● **AUSGEWÄHLTER TEXTAUSZUG**:
───
Vor der UN-Generalversammlung steigt der Druck auf Israel. Die Bundesregierung erteilt einer Anerkennung Palästinas weiterhin eine Absage.

Woher der Wind weht: eine Palästina­-Flagge vor dem UN-Hauptquartier in New York Foto: Lev Radin/Pacific Press/picture alliance

Am Sonntagnachmittag kommen die Ankündigungen Schlag auf Schlag. Erst erkennen Australien und Kanada den Staat Palästina an, kurz darauf auch Großbritannien.

„Angesichts des wachsenden Horrors im Mittleren Osten handeln wir, um die Hoffnung auf Frieden und eine Zweistaatenlösung am Leben zu erhalten“, sagte der britische Premierminister Keir Starmer am Sonntag in einer Videobotschaft: „Vor über 75 Jahren haben wir einen is­rae­lischen Staat als Heimstätte für die Juden anerkannt. Heute erkennen wir auch einen palästinensischen Staat an.“

Bereits im Juli hatte Großbritannien diesen Schritt in Aussicht gestellt. Gleichzeitig hatte Starmer Bedingungen gestellt, wie die israelische Regierung ihn hätte vermeiden können, etwa eine Feuerpause, die Erlaubnis der Verteilung von Nahrungs- und Hilfsmitteln durch die UN und eine Verpflichtung zu einer Zweistaatenlösung. Doch Israel führt den Krieg unbeirrt weiter und baut die Siedlungen im Westjordanland aus.
───
● **ANGEZEIGTE DATEN**:
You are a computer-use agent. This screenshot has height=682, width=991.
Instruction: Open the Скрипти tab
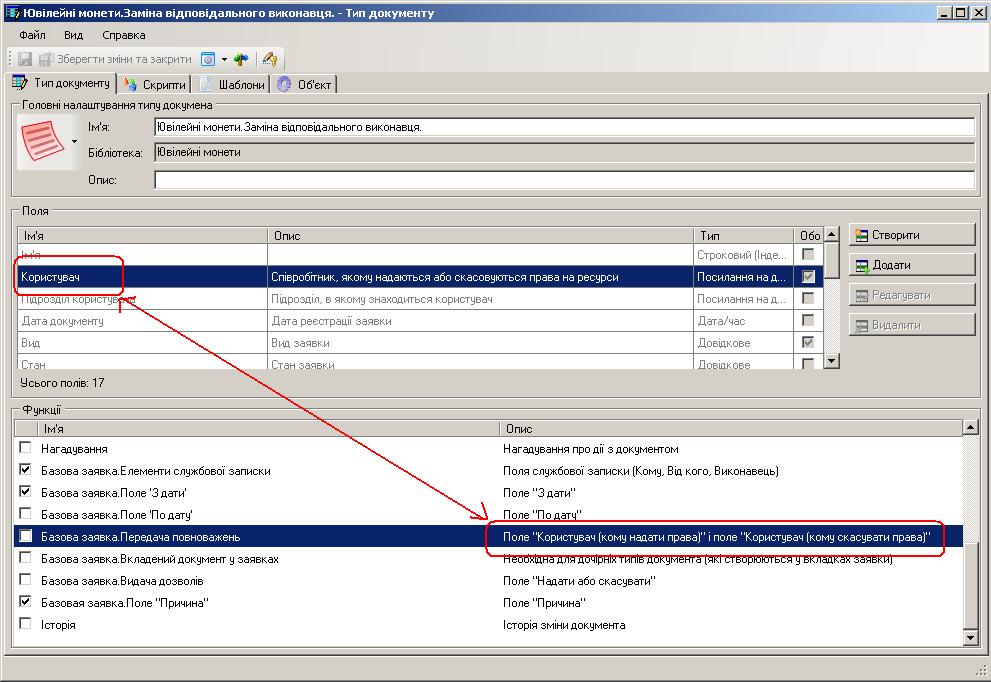click(x=155, y=85)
───
● **ÜBUNGSAUFGABEN**:
1. Prüfe, ob die folgenden Aussagen mit dem Textauszug über die Anerkennung Palästinas übereinstimmen. Antworte jeweils mit Ja oder Nein und zitiere die entscheidenden Worte wörtlich. (a) Kanada erkannte den Staat Palästina vor Großbritannien an. (b) Die Bundesregierung will Palästina nun anerkennen. (c) Großbritannien hatte die Anerkennung schon im Juli angekündigt.
2. Gib aus dem Textauszug über die Anerkennung Palästinas den Abschnitt wortgetreu wieder, der bei den Worten „Woher der Wind“ beginnt und nach „darauf auch Großbritannien.“ endet.
3. Führe den Textauszug über die Anerkennung Palästinas nach seinem letzten Satz weiter.

● **LÖSUNGEN**:
1.
(a) Ja: „Erst erkennen Australien und Kanada den Staat Palästina an, kurz darauf auch Großbritannien.“
(b) Nein: „Die Bundesregierung erteilt einer Anerkennung Palästinas weiterhin eine Absage.“
(c) Ja: „Bereits im Juli hatte Großbritannien diesen Schritt in Aussicht gestellt.“

2.
Woher der Wind weht: eine Palästina­-Flagge vor dem UN-Hauptquartier in New York Foto: Lev Radin/Pacific Press/picture alliance

Am Sonntagnachmittag kommen die Ankündigungen Schlag auf Schlag. Erst erkennen Australien und Kanada den Staat Palästina an, kurz darauf auch Großbritannien.

3.
Gleichzeitig kündigte Starmer an, Hamas-Führer in den kommenden Wochen zu sanktionieren – möglicherweise, um dem Vorwurf den Boden zu entziehen, dass die Anerkennung Palästinas die Terrorakte der Hamas belohnen würden.

Verurteilung der Hamas

Starmer betonte in seiner Rede außerdem die menschenunwürdige Behandlung der Geiseln und bezeichnete die Hamas als brutale Terrororganisation. Sie dürfe keine Rolle in einer zukünftigen palästinensischen Regierung spielen.

Mit Großbritannien und Kanada haben nun die ersten zwei G7-Staaten Palästina anerkannt. Die große Frage ist: Bringt dies nun die Wende?

Alle Augen sind jetzt auf die Zweistaatenkonferenz gerichtet, die am Montag, dem Vorabend der UN-Vollversammlung, in New York stattfinden soll. Dort wollen weitere Länder diesem Schritt folgen, da­runter auch Frankreich, das gemeinsam mit Saudi-Arabien die Konferenz leitet. Israels Pre­mier­minister Benjamin Netanjahu prangerte die Anerkennung eines Palästinenserstaats als Bedrohung der Existenz Israels an.

Die israelische It’s Time Coalition hingegen, ein Zusammenschluss aus jüdischen und palästinensischen israelischen Friedensaktivist*innen, unterstützt den Vorstoß. Die Anerkennung Palästinas sei eine historische Gelegenheit, sich „aus einer Todesfalle ins Leben zu bewegen, aus einem endlosen messianischen Krieg in eine Zukunft der Sicherheit und Freiheit für beide Völker“.

Allen Beteiligten – von Emmanuel Macron bis Keir Starmer, von der Palästinensischen Autonomiebehörde bis zur Hamas – dürfte klar sein: Auf die Situation vor Ort werden die diplomatischen Bewegungen in New York auf absehbare Zeit wenig Einfluss haben, weder auf die Weiterführung des Gaza­kriegs noch auf die Hungersituation – solange der Druck nicht auch aus den USA kommt.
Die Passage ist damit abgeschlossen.